## [Records provided]
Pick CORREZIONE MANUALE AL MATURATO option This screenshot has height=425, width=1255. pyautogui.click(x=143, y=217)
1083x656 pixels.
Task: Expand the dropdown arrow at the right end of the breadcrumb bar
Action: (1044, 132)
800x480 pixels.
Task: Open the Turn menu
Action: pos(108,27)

## [What needs to be done]
Retype every record without alteration.

## [Answer to this problem]
Pick CORREZIONE MANUALE AL MATURATO option This screenshot has height=425, width=1255. pyautogui.click(x=143, y=217)
1083x656 pixels.
Task: Expand the dropdown arrow at the right end of the breadcrumb bar
Action: (1044, 132)
800x480 pixels.
Task: Open the Turn menu
Action: pos(108,27)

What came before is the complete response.